Top of Data excerpts

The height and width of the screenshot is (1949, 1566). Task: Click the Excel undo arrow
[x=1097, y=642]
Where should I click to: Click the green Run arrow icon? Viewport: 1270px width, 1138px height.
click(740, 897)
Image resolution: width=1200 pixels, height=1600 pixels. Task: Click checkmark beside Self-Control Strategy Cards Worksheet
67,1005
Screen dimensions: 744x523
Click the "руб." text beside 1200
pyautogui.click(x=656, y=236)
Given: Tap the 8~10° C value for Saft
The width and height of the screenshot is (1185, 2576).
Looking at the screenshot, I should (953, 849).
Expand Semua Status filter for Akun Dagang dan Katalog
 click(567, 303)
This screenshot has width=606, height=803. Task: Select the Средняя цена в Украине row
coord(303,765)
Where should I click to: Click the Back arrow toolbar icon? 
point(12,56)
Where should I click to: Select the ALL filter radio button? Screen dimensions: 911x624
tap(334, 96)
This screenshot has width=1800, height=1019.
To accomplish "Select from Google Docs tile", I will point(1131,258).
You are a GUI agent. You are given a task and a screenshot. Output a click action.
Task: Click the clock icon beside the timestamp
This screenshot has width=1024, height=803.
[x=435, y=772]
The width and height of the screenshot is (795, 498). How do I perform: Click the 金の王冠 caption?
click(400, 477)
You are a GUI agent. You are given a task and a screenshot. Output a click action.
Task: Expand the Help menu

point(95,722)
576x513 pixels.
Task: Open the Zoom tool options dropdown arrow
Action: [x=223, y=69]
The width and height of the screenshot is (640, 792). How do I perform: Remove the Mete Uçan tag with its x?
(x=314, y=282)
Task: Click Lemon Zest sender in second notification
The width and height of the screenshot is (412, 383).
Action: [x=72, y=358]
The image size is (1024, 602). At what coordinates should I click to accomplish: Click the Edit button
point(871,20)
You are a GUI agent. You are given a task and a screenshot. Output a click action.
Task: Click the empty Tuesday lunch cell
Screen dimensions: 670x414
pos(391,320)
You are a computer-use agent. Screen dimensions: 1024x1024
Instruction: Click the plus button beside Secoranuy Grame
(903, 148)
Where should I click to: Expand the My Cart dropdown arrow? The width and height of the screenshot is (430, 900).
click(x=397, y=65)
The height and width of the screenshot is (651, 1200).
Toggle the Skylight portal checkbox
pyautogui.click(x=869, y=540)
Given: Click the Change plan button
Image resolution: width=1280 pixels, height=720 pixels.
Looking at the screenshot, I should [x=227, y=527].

Bottom of Data excerpts

Every single entry is to be retyped exactly.

### Output below
The height and width of the screenshot is (1949, 1566). Task: Click the Excel undo arrow
[x=1097, y=642]
Where should I click to: Click the green Run arrow icon? Viewport: 1270px width, 1138px height.
click(740, 897)
Image resolution: width=1200 pixels, height=1600 pixels. Task: Click checkmark beside Self-Control Strategy Cards Worksheet
67,1005
Screen dimensions: 744x523
Click the "руб." text beside 1200
pyautogui.click(x=656, y=236)
Given: Tap the 8~10° C value for Saft
The width and height of the screenshot is (1185, 2576).
Looking at the screenshot, I should (953, 849).
Expand Semua Status filter for Akun Dagang dan Katalog
 click(567, 303)
This screenshot has width=606, height=803. Task: Select the Средняя цена в Украине row
coord(303,765)
Where should I click to: Click the Back arrow toolbar icon? 
point(12,56)
Where should I click to: Select the ALL filter radio button? Screen dimensions: 911x624
tap(334, 96)
This screenshot has width=1800, height=1019.
To accomplish "Select from Google Docs tile", I will point(1131,258).
You are a GUI agent. You are given a task and a screenshot. Output a click action.
Task: Click the clock icon beside the timestamp
This screenshot has width=1024, height=803.
[x=435, y=772]
The width and height of the screenshot is (795, 498). How do I perform: Click the 金の王冠 caption?
click(400, 477)
You are a GUI agent. You are given a task and a screenshot. Output a click action.
Task: Expand the Help menu

point(95,722)
576x513 pixels.
Task: Open the Zoom tool options dropdown arrow
Action: [x=223, y=69]
The width and height of the screenshot is (640, 792). How do I perform: Remove the Mete Uçan tag with its x?
(x=314, y=282)
Task: Click Lemon Zest sender in second notification
The width and height of the screenshot is (412, 383).
Action: [x=72, y=358]
The image size is (1024, 602). At what coordinates should I click to accomplish: Click the Edit button
point(871,20)
You are a GUI agent. You are given a task and a screenshot. Output a click action.
Task: Click the empty Tuesday lunch cell
Screen dimensions: 670x414
pos(391,320)
You are a computer-use agent. Screen dimensions: 1024x1024
Instruction: Click the plus button beside Secoranuy Grame
(903, 148)
Where should I click to: Expand the My Cart dropdown arrow? The width and height of the screenshot is (430, 900).
click(x=397, y=65)
The height and width of the screenshot is (651, 1200).
Toggle the Skylight portal checkbox
pyautogui.click(x=869, y=540)
Given: Click the Change plan button
Image resolution: width=1280 pixels, height=720 pixels.
Looking at the screenshot, I should [x=227, y=527].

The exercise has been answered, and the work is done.